Apesar da ideia de que pouco se faz fora de São Paulo e Rio,
Porto Alegre, Curitiba, Belém e Campo Grande têm produção literária intensa.
Por Menalton Braff
por Menalton Braff —
publicado 28/07/2013 13:45,
última modificação 28/07/2013 13:59

É quase consensual, entre os órgãos da mídia, sobretudo da grande mídia, que fora do eixo Rio-São Paulo pouca coisa se faz no Brasil. A vida inteligente nasce nessa faixa do País ou para ela migra. Algumas vezes, mas não muitas, e quase sempre inadvertidamente, noticia-se um evento fora do eixo. Claro está que estamos falando de cultura. Uma das marcas de tal pensamento, e marca reforçada pelo mundo acadêmico, é o modo como são classificados os escritores do Brasil. Se mora em São Paulo ou no Rio, é apenas escritor, quando muito escritor urbano. Saiu daí, não evita a adjetivação um pouco pejorativa de regionalista. Certo: Rio e São Paulo não são regiões, são o Brasil. O resto, os outros estados, bem, são os consumidores do que se faz “no Brasil”. Segundo o que pensam, somos todos periféricos e devedores das metrópoles.

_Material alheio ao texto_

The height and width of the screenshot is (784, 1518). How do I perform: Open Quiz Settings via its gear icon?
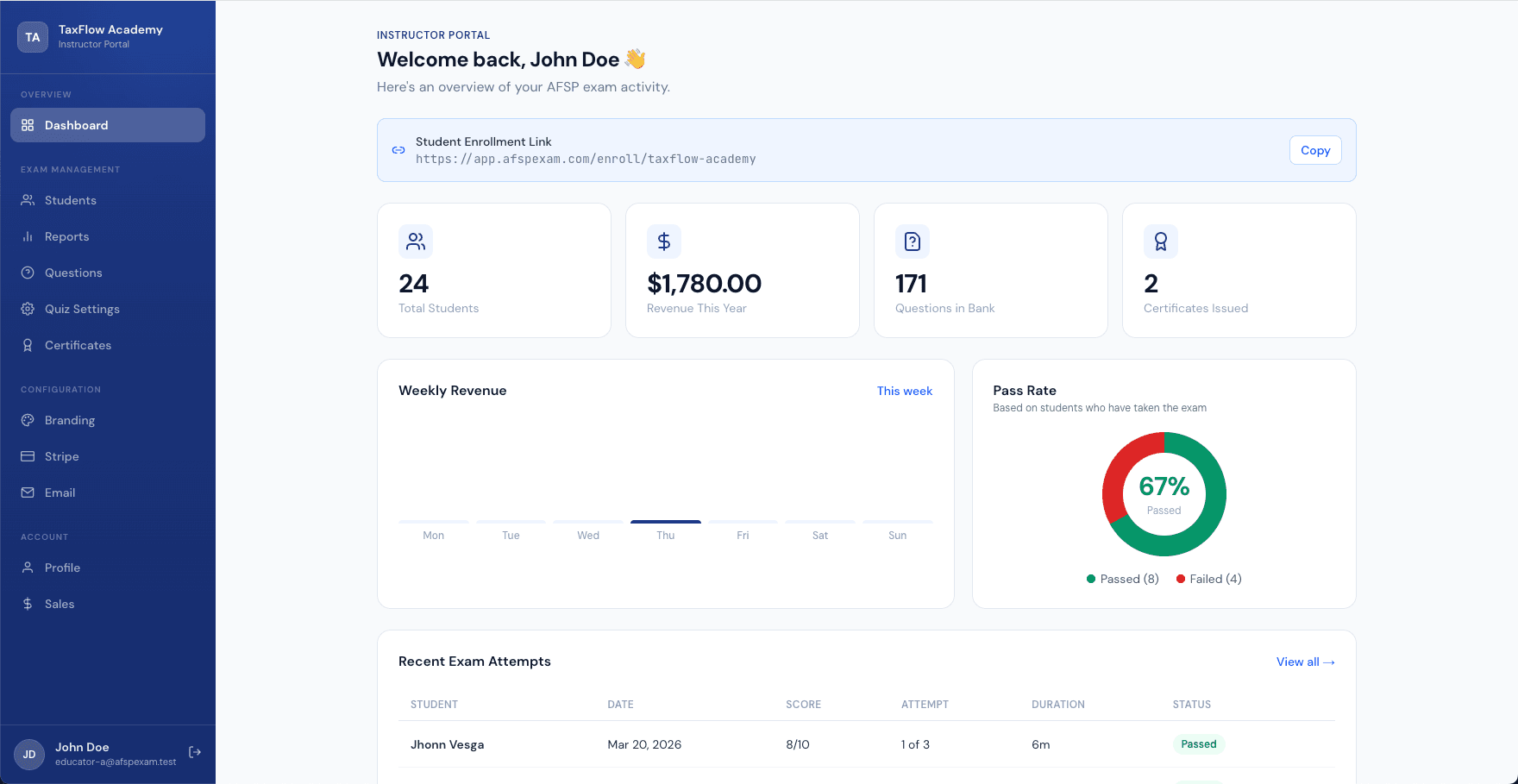click(x=28, y=308)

O que motivou o assunto foi minha viagem recente a Campo Grande, onde se realizou o Literasul – 1º Encontro Estadual de Literatura em Mato Grosso do Sul. Lá estivemos o Cláudio Willer – falando de poesia, o Menalton Braff – falando de conto, e o Marçal Aquino – discorrendo sobre roteiro de cinema e literatura. Professores, alunos, escritores novos e antigos interagindo em alto nível com os convidados. Foi realmente uma festa da literatura.
O evento, idealizado pelo escritor Samuel Medeiros,
presidente da União Brasileira de Escritores local, teve a parceria da Fundação
de Cultura do Mato Grosso do Sul, dirigida por Américo Calheiros.
E se alguém duvida de que se possa construir alguma coisa
relevante de cultura no interior, pergunto se conhece o Manoel de Barros,
pantaneiro que hoje vive em Campo Grande. Se não o conhece, tampouco reconhece
seu valor no cenário literário brasileiro, bem, então não adianta conversar.
Entre os escritores presentes, estavam Elias Borges, da
diretoria da UBE, Arlindo Fernandez, Samuel Medeiros, Reginaldo Costa de
Albuquerque e Henrique Pimenta. Esses e muitos outros autores compareceram ao
evento, todos eles muito atentos ao que se faz hoje dentro do “eixo”, mas
fazendo também à sua moda literatura de alta qualidade.
Voltei impressionado com a efervescência cultural de Campo
Grande e a tomei por tema principal desta crônica. Mas conheço muitos outros
centros onde a vida cultural em geral e em particular a vida literária são
intensas. Porto Alegre, Curitiba, para citar duas praças de farta produção
artística, e Belém do Pará, onde estive há alguns anos e descobri que os
autores do Norte publicam por editoras paraenses, uma das quais estava lançando
a obra completa de Dalcídio Jurandir, um dos grandes romancistas brasileiros do
século XX, que muito pouca gente no eixo conhece.
Dizia-se, quando da construção de Brasília, que nosso País
precisava parar de viver como caranguejo. Falava-se em hora da interiorização.
Cinquenta e tantos anos depois, alguma coisa mudou, mas ainda mudou muito
pouco. O Brasil é muito maior do que o eixo.